JOB A: In the text on papaya ripeness detection, which module keeps spatial information intact during downsampling?
JOB B: Continue the text on the lightweight papaya ripeness detection model, starting after its final sentence.

EXTRACT:
++++

A key strength of this work lies in its architectural integration of efficiency and fine-grained detection sensitivity. While prior YOLO-based models often prioritize speed at the cost of precision in subtle classification tasks, ABD-YOLO-ting adopts a bottom-up design strategy: the use of scaling factors compresses the backbone while retaining sufficient feature depth, the ADown module preserves spatial information during downsampling, BiFPN enables effective bidirectional multi-scale feature fusion, and the DyHead module enhances the model’s responsiveness to small visual cues associated with ripeness. This coordinated design is not merely an engineering trade-off, but a methodological response to the specific challenges of fruit maturity detection in outdoor conditions—such as varying lighting, partial occlusion, and low inter-class visual variance.
Compared with existing studies using two-stage detectors (e.g., Faster R-CNN variants), which offer high precision but suffer from large parameter sizes and inference delays, ABD-YOLO-ting achieves competitive accuracy (94.7% mAP50, 77.4% mAP50–95) with a significantly reduced model size (1.47 M parameters, 5.4 GFLOPs). This establishes the model not only as a methodological innovation but also as a practically deployable solution for real-time, resource-constrained agricultural environments.
Another contribution is the careful curation and annotation of a domain-specific dataset, captured in real orchard conditions across diverse lighting and perspective settings. Unlike many existing datasets focused on lab or controlled environments, this dataset reflects real-world deployment challenges and supports robust model generalization. Such datasets are essential to validate whether high-performing models in benchmark environments can truly scale to practical agricultural use cases. Nevertheless, several limitations remain. The dataset focuses on a single papaya species with relatively uniform growth conditions. Future work should consider broader environmental variability and cultivar diversity to assess model robustness at scale. Additionally, although the model is designed for edge deployment, its real-time performance in embedded hardware systems (e.g., NVIDIA Jetson or mobile SoCs) needs to be validated through field experiments. In conclusion, this study proposes a scientifically grounded and practically oriented framework for lightweight papaya ripeness detection. It offers methodological innovations, contributes to the underexplored domain of Japanese quince monitoring, and lays the foundation for scalable, low-cost deployment in smart agriculture systems. The presented architecture, dataset, and evaluation provide a reference point for future research targeting fine-grained fruit classification tasks under real-world conditions.

++++

RECORDED DATA:
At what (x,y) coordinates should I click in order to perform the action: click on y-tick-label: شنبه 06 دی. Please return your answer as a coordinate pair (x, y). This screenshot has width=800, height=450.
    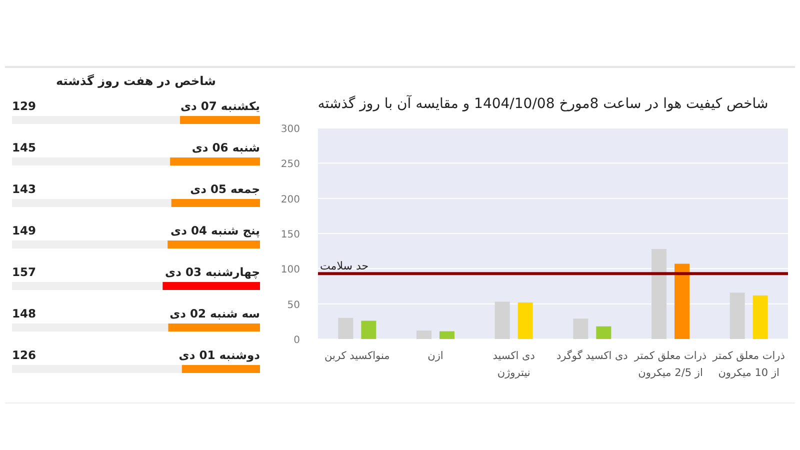
    Looking at the image, I should click on (226, 147).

++++

ANSWER AREA A: The ADown module.

ANSWER AREA B:
From an application perspective, the proposed ripeness detection framework not only improves classification accuracy but also provides tangible benefits for smart agriculture. By accurately identifying maturity stages, it supports selective harvesting, thereby reducing postharvest losses and enhancing fruit quality [
37]. Its lightweight architecture and high efficiency make it well-suited for deployment on edge devices such as UAVs, mobile robots, and orchard-based terminals. Moreover, the maturity classification results can be integrated into broader orchard operations including grading, inventory tracking, packaging, and harvest scheduling—fostering a more intelligent, data-driven orchard management system [
38]. To further improve scalability and generalization, future research may focus on three directions. First, automatic annotation techniques—such as integrating the Segment Anything Model (SAM) with object detectors like YOLOv8—can be used to automatically generate high-fidelity training labels from multi-date aerial images [
39]. This approach significantly reduces manual labeling workload while maintaining annotation precision, making it highly applicable in large-scale agricultural scenarios. Second, transfer learning with pre-trained models may boost performance on small agricultural datasets. Third, incorporating time-series images could enable tracking of fruit ripening dynamics, thus supporting more accurate maturity forecasting. These strategies will collectively enhance the adaptability of the framework and facilitate its large-scale deployment in real orchard environments.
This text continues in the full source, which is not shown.